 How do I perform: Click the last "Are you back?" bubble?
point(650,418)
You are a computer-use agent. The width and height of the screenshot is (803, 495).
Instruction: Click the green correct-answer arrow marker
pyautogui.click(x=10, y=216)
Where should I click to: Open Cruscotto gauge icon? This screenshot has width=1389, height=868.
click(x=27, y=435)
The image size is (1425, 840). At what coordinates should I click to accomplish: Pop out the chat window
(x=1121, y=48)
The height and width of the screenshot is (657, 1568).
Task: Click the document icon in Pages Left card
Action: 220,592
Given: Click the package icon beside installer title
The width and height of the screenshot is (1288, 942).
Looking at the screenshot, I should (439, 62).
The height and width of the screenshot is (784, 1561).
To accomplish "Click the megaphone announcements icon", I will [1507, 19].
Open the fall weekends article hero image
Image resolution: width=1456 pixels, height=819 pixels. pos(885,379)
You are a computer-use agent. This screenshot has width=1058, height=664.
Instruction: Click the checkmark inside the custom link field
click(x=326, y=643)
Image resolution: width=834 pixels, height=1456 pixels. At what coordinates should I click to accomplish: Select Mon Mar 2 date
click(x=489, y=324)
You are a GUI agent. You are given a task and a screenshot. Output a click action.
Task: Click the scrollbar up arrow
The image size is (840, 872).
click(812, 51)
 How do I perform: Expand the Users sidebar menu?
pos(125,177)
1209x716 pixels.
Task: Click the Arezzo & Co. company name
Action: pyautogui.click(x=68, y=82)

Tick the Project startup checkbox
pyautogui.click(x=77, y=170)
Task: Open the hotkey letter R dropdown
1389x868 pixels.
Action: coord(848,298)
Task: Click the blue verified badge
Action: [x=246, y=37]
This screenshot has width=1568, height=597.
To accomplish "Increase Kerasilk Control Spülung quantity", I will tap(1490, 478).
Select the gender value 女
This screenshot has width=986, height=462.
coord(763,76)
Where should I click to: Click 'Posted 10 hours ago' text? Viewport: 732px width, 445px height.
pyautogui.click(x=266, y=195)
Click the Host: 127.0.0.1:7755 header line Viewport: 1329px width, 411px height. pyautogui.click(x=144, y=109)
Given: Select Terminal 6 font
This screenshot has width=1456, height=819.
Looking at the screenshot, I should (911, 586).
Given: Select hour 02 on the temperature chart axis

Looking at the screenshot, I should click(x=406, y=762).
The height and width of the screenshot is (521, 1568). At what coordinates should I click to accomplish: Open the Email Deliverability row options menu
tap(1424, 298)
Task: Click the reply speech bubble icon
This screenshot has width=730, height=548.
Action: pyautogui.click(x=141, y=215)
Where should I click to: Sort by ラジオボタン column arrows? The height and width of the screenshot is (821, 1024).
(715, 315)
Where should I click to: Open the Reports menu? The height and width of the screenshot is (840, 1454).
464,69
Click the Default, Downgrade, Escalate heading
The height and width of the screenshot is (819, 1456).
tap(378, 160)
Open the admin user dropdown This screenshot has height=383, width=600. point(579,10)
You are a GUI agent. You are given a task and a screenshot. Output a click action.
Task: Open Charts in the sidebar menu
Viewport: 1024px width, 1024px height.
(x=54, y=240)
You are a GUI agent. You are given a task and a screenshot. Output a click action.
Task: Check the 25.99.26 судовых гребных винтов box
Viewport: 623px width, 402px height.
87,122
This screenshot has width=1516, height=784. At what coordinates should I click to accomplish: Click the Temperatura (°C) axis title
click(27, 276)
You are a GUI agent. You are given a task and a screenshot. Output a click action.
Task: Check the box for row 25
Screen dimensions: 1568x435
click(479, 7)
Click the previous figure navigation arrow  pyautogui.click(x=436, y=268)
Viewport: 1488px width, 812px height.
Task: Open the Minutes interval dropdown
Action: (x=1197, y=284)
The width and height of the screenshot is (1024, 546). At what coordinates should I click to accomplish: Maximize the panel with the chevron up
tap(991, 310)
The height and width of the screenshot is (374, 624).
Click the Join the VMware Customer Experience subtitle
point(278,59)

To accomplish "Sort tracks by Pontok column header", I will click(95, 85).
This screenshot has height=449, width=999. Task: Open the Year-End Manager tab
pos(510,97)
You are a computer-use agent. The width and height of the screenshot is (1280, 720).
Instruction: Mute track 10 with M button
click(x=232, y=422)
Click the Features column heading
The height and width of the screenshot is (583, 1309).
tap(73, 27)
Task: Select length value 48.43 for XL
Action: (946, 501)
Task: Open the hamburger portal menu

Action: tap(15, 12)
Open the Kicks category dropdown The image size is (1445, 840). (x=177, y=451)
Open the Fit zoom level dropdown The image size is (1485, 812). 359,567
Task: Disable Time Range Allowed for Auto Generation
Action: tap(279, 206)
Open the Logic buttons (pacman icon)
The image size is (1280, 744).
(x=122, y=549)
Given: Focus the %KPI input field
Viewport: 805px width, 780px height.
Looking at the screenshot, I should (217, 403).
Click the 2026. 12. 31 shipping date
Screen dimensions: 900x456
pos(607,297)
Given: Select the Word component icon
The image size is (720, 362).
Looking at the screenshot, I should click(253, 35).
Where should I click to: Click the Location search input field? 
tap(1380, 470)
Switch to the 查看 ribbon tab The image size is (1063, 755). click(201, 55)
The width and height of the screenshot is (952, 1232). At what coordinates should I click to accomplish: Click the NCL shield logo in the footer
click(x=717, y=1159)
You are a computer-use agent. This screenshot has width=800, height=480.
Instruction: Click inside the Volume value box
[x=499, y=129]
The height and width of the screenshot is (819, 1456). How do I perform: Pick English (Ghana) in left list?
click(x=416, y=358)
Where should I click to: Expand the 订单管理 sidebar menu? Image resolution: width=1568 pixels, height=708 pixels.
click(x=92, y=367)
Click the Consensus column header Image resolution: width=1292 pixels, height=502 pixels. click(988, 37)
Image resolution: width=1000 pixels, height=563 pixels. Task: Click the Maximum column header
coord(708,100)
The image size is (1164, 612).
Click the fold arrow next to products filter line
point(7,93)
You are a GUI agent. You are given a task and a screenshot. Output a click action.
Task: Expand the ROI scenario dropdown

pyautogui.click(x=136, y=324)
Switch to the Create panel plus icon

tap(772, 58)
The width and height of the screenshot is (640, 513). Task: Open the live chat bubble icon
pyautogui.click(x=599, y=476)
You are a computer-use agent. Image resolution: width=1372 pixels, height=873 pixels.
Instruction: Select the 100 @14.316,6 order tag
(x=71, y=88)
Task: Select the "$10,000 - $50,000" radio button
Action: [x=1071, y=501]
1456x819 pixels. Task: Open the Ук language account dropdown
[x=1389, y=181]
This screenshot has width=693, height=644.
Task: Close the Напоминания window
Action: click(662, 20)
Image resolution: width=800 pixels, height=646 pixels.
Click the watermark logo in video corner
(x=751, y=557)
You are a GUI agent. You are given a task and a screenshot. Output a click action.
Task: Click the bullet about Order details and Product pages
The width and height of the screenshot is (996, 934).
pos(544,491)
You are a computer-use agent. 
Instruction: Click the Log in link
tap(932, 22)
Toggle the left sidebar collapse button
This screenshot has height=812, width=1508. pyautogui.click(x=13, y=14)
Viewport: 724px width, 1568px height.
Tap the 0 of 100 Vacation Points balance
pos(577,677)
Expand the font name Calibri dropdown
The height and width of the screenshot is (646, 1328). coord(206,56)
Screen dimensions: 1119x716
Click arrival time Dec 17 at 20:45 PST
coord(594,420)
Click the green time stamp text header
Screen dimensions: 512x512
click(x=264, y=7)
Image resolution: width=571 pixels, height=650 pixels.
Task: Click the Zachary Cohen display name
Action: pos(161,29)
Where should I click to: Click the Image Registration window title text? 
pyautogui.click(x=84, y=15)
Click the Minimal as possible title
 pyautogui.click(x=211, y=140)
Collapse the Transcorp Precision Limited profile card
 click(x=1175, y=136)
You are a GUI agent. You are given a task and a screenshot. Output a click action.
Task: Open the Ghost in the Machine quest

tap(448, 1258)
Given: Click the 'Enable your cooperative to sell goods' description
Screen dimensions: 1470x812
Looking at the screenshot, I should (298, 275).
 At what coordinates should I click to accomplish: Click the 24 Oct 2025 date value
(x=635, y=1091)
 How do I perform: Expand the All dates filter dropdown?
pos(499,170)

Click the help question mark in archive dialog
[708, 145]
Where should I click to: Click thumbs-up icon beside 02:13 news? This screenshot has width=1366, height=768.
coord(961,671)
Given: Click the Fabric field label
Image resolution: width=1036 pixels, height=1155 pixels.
--
# [What the task requires]
Please rewrite the records from their first line up to and including the line with "click(x=27, y=435)", replacing "green" with "red" and keeping everything else unchanged.

# [Task answer]
 How do I perform: Click the last "Are you back?" bubble?
point(650,418)
You are a computer-use agent. The width and height of the screenshot is (803, 495).
Instruction: Click the red correct-answer arrow marker
pyautogui.click(x=10, y=216)
Where should I click to: Open Cruscotto gauge icon? This screenshot has width=1389, height=868.
click(x=27, y=435)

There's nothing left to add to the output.